Rethinking about the dose limiting toxicities (DLTs): They can be equivocal!

Abstract

3064 Background: The primary goal of oncology phase I trials is to determine the maximum tolerated dose (MTD) in a small number of patients. Within the standard design methodology currently employed there remains many challenges and one pertains to the variability around defining dose limiting toxicities (DLTs). The pre-specified DLT criteria may not well reflect the clinician’s practical experience with some adverse events, while others may actually be related to the disease status more than the investigational drug and could be misclassified. DLT misclassification seen in testing a small sample size from each dose group could generate a large bias on dose finding and the MTD estimation. Methods: To mitigate the risk of dichotomizing and misclassifying DLTs, we proposed a strategy that introduced the new concept of “equivocal” DLT or AE. A novel dose escalation approach is applied to increase the variability associated with less interpretable AEs so that the model recommendations are more weighted towards the unequivocal AEs/DLTs. To evaluate this novel approach, we established a framework incorporating two types of systematic measurement errors on DLT misclassification, one for the misclassified DLT that is not related to the drug treatment while the other for the non-DLT AE that should be considered severe and relevant to dose finding. In our simulation studies, the Bayesian logistic regression model (BLRM) was used to guide dose escalation in simulated trials to compare the novel weighting approach with the traditional approach.
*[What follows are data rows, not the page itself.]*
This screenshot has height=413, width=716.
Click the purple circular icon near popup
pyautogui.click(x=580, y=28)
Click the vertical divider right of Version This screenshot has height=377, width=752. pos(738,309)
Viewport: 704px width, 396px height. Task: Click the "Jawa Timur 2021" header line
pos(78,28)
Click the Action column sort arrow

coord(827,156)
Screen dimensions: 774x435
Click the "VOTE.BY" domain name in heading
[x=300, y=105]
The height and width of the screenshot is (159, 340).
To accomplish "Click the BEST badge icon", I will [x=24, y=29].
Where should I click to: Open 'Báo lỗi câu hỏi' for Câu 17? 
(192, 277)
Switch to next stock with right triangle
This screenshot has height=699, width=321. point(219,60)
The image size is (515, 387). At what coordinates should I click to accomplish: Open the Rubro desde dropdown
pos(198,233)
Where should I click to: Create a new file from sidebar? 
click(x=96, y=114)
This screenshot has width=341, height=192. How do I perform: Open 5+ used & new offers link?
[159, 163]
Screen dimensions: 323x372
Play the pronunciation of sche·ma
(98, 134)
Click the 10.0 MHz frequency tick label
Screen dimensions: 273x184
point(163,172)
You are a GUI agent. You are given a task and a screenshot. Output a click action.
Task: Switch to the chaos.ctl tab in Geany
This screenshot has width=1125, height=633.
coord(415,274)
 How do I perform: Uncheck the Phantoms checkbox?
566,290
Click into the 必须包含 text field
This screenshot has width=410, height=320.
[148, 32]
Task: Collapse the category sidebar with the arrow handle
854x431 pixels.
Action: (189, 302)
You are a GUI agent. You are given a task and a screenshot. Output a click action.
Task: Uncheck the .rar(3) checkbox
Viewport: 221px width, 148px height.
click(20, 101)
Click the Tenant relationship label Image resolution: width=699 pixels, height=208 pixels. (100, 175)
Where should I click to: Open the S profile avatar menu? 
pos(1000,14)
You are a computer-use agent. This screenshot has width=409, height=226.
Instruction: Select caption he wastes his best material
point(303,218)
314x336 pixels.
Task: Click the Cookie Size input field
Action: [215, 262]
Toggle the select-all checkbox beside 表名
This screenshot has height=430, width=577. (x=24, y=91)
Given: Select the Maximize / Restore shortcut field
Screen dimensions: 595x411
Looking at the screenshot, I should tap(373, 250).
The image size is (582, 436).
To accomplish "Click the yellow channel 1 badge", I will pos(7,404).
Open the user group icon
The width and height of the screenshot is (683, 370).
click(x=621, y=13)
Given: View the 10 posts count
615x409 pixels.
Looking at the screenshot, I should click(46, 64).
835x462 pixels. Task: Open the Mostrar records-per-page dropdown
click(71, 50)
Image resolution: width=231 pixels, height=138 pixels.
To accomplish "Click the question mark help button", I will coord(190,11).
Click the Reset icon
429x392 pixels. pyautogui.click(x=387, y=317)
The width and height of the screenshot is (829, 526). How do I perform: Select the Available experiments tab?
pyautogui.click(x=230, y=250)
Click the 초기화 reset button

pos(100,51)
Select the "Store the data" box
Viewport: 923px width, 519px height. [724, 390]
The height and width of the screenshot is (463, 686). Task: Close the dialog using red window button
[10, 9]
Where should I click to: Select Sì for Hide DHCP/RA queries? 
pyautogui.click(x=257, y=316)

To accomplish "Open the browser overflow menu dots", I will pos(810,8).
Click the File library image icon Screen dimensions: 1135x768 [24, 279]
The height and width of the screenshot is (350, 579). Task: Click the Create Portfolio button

A few numerical examples were also included for method illustration. Results: For different types of measurement errors, simulation studies showed that the weighting approach could successfully improve the trial performance, with higher chance of finding the correct MTD and treating more patients at the MTD level. Conclusions: The DLT weighting strategy provides a flexible but powerful tool that may incorporate the clinician’s valuable experience on some specific DLTs/AEs and improve MTD estimation in oncology phase I dose-escalation trials.